● **EXTRACTED INFORMATION**
· · ·
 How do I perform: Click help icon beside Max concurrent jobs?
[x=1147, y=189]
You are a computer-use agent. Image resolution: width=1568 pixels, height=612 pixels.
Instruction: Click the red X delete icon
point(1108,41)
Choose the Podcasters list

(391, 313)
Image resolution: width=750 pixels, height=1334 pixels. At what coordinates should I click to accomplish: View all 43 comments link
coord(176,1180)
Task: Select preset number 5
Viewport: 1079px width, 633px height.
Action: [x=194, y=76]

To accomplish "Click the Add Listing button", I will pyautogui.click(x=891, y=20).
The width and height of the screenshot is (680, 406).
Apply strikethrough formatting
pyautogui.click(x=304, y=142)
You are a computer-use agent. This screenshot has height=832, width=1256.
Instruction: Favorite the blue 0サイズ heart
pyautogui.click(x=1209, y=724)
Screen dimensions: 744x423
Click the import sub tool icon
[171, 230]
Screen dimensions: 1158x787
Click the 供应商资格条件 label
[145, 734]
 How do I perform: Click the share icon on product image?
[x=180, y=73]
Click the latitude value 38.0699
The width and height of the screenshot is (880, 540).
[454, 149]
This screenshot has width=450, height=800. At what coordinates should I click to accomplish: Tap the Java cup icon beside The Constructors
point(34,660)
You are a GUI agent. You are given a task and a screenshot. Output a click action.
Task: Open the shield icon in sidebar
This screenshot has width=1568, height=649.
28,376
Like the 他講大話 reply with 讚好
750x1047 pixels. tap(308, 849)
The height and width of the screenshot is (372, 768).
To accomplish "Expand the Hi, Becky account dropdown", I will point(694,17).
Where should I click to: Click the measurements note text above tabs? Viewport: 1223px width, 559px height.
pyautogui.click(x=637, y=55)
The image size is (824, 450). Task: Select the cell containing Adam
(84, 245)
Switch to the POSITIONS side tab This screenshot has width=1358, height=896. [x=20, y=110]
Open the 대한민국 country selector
· · ·
● **TASK TO CARRY OUT**
Would you please copy, word for word, everything above from the line containing "Image resolution: width=750" down to the line containing "The width and height of the screenshot is (680, 406).", those two lines included?

● **WORKED SOLUTION**
Image resolution: width=750 pixels, height=1334 pixels. At what coordinates should I click to accomplish: View all 43 comments link
coord(176,1180)
Task: Select preset number 5
Viewport: 1079px width, 633px height.
Action: [x=194, y=76]

To accomplish "Click the Add Listing button", I will pyautogui.click(x=891, y=20).
The width and height of the screenshot is (680, 406).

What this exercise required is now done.